#### Data in this exercise
# # # # # # #
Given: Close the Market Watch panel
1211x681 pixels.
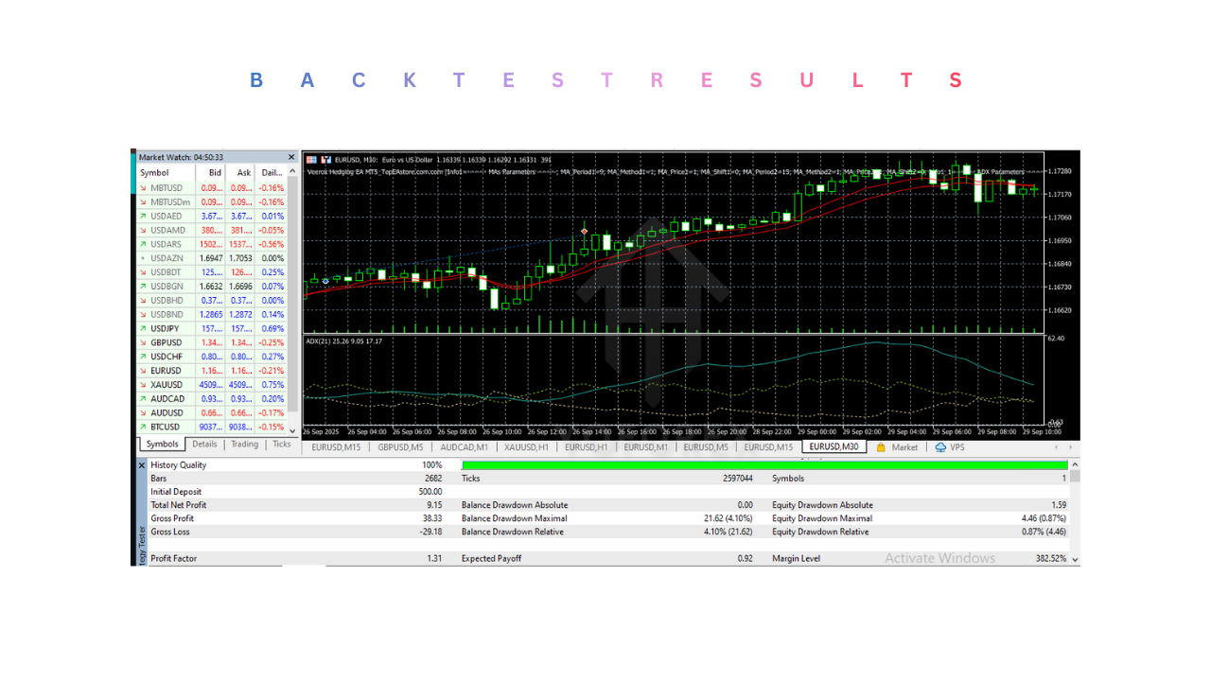Looking at the screenshot, I should pos(291,157).
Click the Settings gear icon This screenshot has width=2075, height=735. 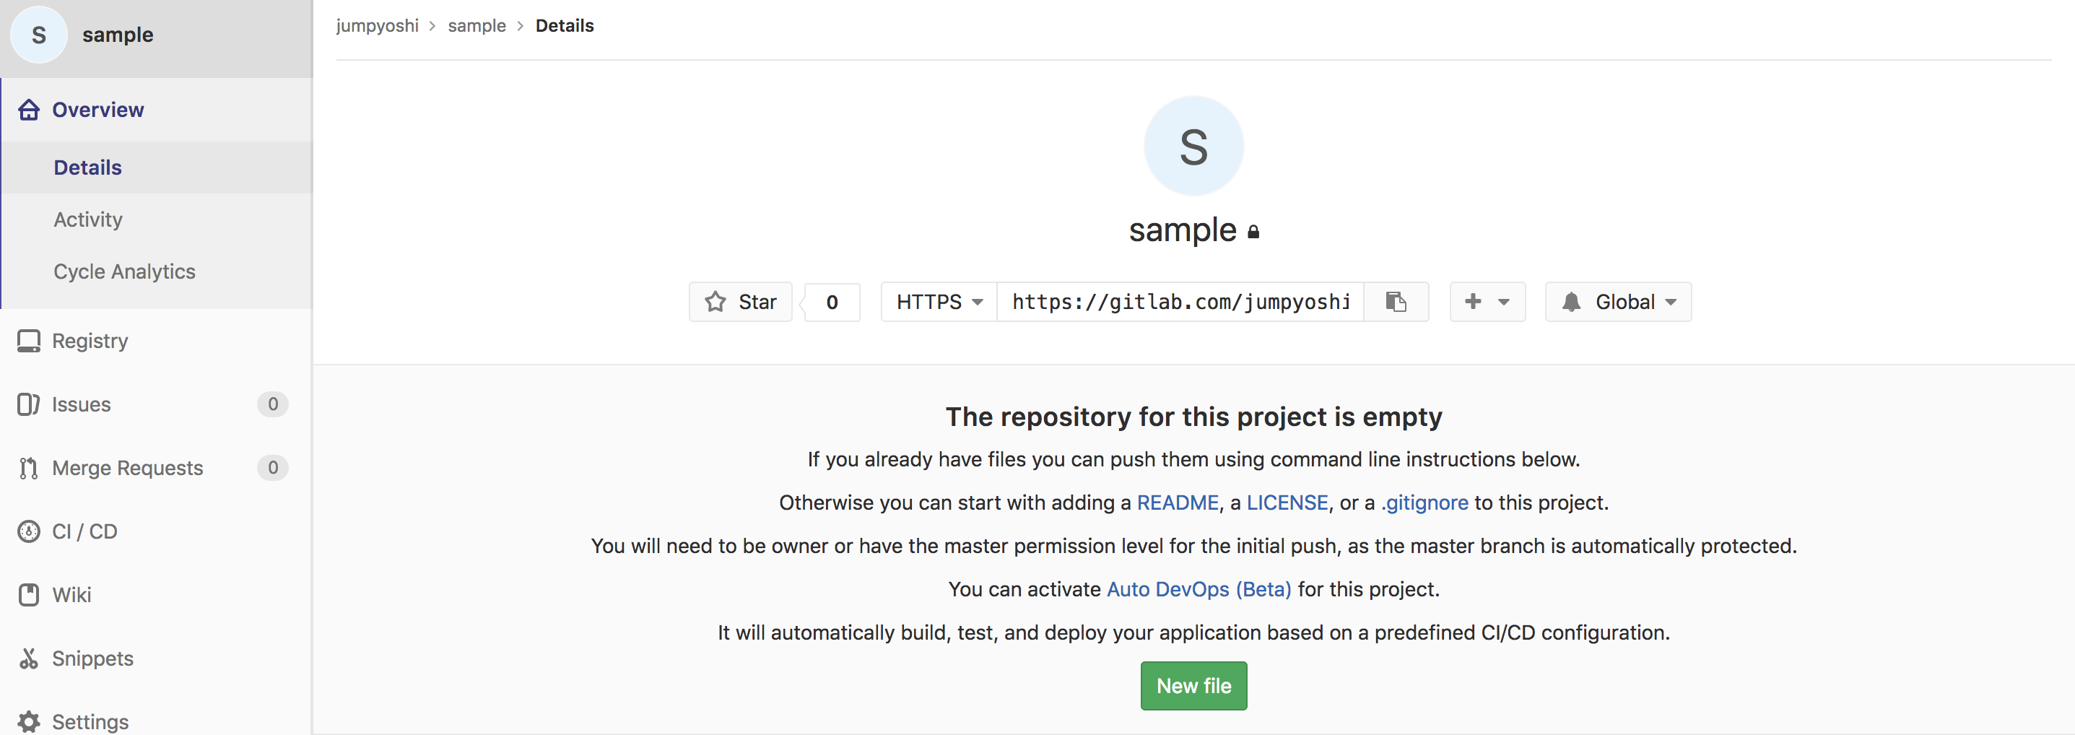[29, 721]
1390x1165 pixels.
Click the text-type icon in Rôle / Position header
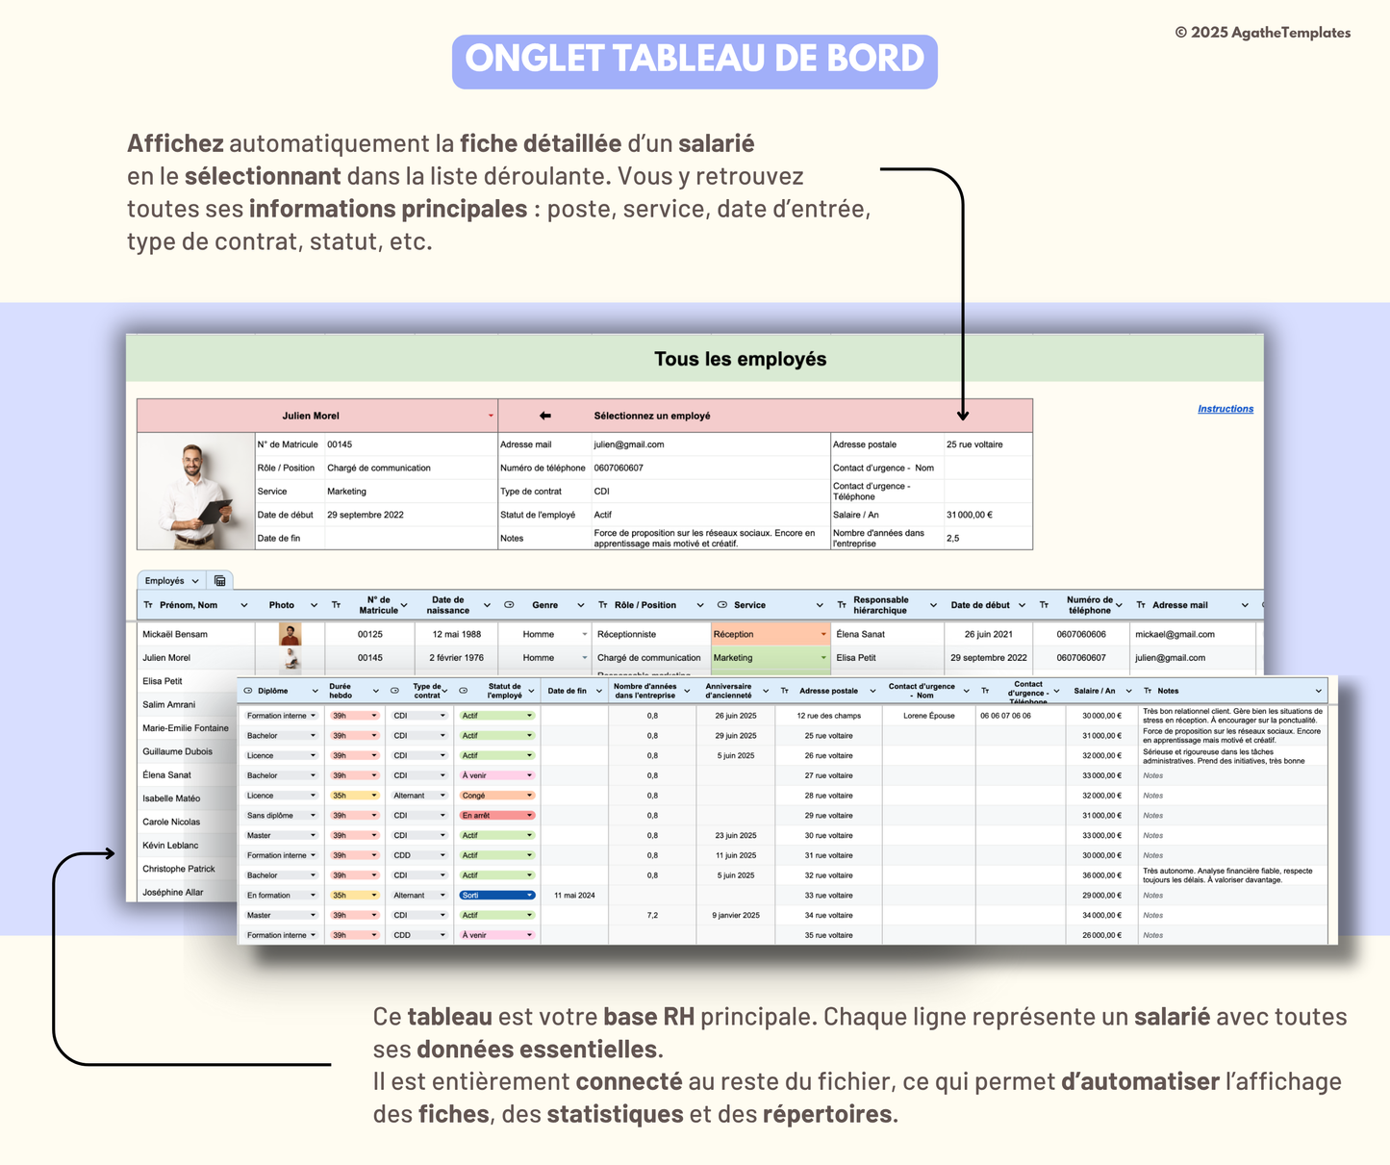[603, 605]
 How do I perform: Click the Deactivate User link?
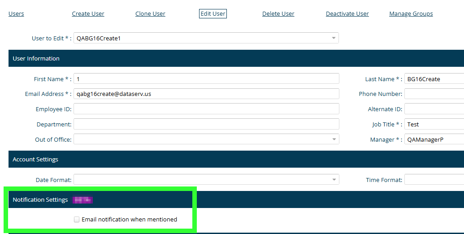[x=347, y=14]
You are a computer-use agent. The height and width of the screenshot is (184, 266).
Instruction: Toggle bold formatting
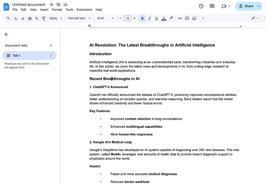[142, 18]
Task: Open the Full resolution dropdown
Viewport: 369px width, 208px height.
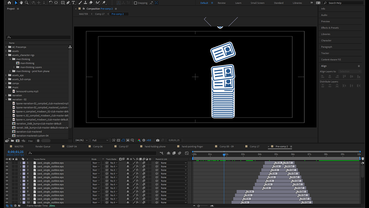Action: [x=100, y=140]
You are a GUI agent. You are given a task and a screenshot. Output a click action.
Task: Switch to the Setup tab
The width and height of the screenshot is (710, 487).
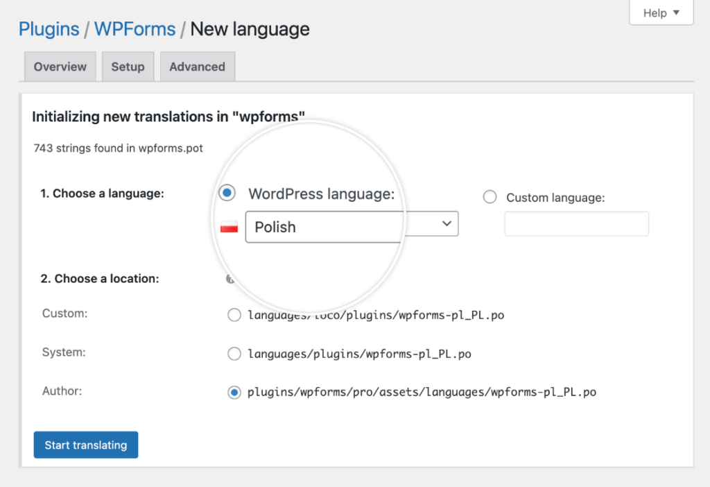click(x=128, y=66)
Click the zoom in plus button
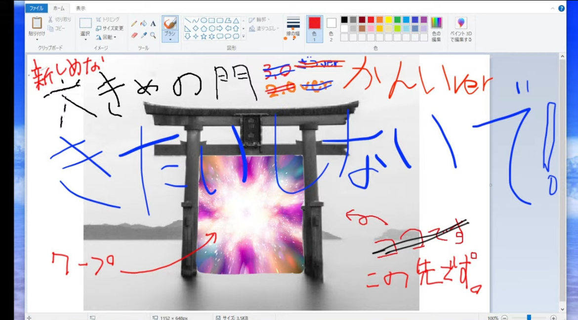This screenshot has height=320, width=578. point(553,318)
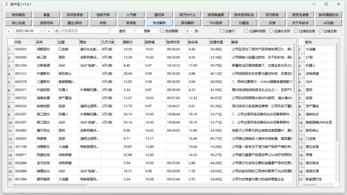The image size is (347, 195).
Task: Open the 游资龙虎榜 list
Action: tap(300, 14)
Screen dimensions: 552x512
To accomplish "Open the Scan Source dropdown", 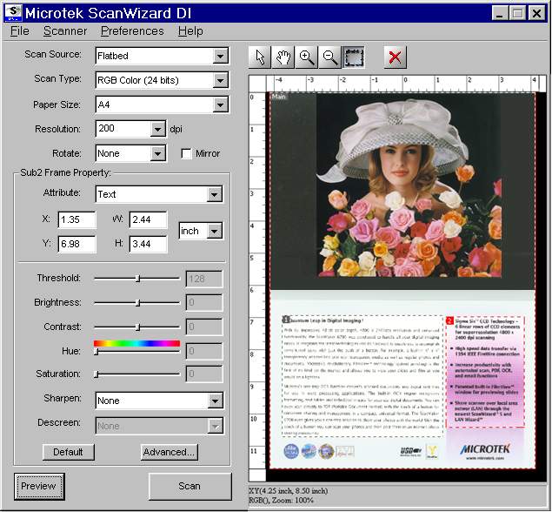I will click(x=220, y=56).
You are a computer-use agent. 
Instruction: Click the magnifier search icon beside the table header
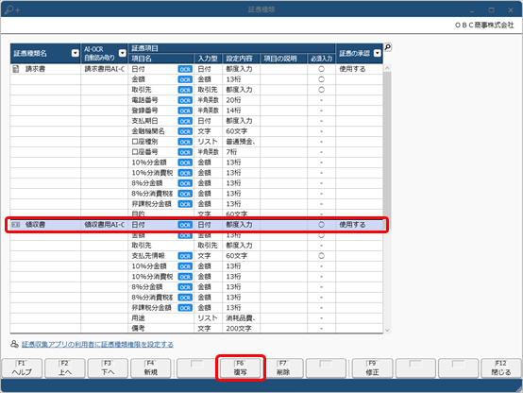[x=388, y=47]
# # # # # # #
#### Exercise aim
Go line by line through the data above and report each one that holds the string "agent".

#### Response to the exercise
You are a computer-use agent. The height and width of the screenshot is (184, 266).
You are a GUI agent. You are given a task and a screenshot. Output a click action.
You are a computer-use agent. 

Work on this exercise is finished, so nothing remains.